[scikit-learn] [ANN] Scikit-learn 0.20.0

Wed Oct 3 13:14:13 EDT 2018

The ONNX-approach sounds most promising, esp. because it will also allow library interoperability but I wonder if this is for parametric models only and not for the nonparametric ones like KNN, tree-based classifiers, etc.

All-in-all I can definitely see the appeal for having a way to export sklearn estimators in a text-based format (e.g., via JSON), since it would make sharing code easier. This doesn't even have to be compatible with multiple sklearn versions.
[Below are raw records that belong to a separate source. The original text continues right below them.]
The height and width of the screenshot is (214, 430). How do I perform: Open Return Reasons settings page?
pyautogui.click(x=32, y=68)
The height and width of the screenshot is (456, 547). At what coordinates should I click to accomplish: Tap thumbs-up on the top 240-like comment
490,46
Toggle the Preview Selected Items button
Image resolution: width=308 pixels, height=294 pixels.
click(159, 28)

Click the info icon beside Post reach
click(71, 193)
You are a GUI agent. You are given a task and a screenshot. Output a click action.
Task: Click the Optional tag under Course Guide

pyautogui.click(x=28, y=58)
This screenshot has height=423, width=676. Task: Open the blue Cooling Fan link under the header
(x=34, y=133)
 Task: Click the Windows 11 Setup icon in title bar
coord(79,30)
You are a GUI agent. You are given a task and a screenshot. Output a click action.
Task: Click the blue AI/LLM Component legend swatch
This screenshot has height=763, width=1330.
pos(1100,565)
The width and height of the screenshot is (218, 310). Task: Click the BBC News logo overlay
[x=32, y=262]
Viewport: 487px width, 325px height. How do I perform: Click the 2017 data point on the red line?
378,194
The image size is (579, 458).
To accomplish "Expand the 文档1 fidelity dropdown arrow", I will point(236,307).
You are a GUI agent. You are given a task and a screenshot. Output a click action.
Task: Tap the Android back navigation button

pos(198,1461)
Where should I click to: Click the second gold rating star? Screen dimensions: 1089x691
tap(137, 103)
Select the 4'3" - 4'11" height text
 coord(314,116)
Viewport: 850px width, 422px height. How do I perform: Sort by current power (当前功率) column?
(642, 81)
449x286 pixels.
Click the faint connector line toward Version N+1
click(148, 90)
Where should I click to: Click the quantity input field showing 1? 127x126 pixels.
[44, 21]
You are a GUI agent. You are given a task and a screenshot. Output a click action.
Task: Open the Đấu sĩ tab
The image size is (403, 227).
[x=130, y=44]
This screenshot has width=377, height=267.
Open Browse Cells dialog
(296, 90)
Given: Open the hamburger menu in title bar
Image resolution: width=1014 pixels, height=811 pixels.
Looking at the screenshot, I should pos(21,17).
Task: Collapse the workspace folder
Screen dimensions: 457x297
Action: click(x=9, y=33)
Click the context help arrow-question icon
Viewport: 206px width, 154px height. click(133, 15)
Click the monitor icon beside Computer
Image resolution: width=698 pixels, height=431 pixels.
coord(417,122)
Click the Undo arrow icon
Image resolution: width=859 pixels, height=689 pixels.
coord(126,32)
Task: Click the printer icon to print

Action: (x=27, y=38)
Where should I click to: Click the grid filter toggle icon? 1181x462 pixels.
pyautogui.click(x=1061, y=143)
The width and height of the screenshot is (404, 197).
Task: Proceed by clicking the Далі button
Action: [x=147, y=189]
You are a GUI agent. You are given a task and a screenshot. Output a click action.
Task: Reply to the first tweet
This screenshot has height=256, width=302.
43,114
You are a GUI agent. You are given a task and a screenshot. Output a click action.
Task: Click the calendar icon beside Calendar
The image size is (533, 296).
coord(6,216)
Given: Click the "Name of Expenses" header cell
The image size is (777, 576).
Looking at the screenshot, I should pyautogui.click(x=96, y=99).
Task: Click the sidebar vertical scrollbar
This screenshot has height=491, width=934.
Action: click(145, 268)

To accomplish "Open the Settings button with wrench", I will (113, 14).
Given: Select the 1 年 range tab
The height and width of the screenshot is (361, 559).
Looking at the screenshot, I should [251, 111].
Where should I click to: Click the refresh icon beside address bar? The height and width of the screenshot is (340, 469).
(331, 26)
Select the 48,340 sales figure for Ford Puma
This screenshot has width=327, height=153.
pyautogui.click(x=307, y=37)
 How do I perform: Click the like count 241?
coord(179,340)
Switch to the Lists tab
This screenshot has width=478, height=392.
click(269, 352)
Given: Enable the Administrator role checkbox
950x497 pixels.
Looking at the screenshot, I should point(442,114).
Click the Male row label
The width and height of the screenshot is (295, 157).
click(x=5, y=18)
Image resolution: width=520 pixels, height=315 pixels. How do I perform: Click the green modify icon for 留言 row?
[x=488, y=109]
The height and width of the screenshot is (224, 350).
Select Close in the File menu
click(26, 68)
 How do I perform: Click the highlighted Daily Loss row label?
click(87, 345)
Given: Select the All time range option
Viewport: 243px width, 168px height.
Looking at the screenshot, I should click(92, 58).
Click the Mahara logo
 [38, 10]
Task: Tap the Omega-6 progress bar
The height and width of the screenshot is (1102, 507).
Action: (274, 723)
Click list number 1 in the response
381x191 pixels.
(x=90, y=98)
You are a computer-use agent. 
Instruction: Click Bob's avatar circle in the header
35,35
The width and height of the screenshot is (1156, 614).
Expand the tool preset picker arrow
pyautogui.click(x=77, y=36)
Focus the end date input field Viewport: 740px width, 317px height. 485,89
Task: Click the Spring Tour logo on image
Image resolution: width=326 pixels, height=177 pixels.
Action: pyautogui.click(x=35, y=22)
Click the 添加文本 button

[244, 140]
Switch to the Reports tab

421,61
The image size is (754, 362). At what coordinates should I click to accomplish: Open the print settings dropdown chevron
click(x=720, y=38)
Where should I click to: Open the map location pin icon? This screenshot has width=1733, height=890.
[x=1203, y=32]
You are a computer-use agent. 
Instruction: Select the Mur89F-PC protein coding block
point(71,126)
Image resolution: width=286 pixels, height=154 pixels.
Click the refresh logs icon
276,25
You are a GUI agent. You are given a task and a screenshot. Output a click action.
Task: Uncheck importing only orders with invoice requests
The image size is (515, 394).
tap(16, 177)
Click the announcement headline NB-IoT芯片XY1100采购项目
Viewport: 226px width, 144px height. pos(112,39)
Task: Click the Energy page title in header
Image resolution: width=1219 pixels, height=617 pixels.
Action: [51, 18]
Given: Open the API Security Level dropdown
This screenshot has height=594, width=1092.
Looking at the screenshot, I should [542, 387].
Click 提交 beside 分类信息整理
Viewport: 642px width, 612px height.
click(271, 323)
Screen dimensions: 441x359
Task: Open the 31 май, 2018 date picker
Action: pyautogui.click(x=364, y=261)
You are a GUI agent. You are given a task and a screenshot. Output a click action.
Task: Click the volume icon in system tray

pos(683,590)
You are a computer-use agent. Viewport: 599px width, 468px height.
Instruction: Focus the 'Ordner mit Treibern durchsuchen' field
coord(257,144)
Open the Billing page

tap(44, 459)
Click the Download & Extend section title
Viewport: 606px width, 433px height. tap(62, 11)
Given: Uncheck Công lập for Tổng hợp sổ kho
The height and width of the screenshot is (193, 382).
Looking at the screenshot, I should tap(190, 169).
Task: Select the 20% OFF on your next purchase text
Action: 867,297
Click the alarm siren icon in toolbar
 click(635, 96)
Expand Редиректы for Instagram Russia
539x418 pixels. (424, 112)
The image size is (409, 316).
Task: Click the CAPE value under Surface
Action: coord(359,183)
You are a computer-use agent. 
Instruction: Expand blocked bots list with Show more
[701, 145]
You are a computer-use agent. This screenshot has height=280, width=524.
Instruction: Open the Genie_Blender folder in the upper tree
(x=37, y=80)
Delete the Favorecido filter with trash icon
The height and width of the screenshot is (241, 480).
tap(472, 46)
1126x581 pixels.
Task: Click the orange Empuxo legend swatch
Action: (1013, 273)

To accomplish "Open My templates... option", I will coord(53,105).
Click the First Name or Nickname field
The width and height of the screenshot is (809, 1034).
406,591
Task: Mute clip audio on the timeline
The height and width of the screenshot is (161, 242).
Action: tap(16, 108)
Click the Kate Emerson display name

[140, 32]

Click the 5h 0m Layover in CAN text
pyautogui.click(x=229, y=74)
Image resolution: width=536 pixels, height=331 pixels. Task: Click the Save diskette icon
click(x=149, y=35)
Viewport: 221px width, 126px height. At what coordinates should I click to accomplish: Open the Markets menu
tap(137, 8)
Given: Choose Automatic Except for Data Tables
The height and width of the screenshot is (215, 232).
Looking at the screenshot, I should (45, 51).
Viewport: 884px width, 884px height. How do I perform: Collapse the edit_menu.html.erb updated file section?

A typical use case would be to include these JSON exports as e.g., supplemental files of a research paper for other people to run the models etc. (here, one can just specify which sklearn version it would require; of course, one could also share pickle files, by I am personally always hesitant reg. running/trusting other people's pickle files).

Unfortunately though, as Gael pointed out, this "feature" would be a huge burden for the devs, and it would probably also negatively impact the development of scikit-learn itself because it imposes another design constraint.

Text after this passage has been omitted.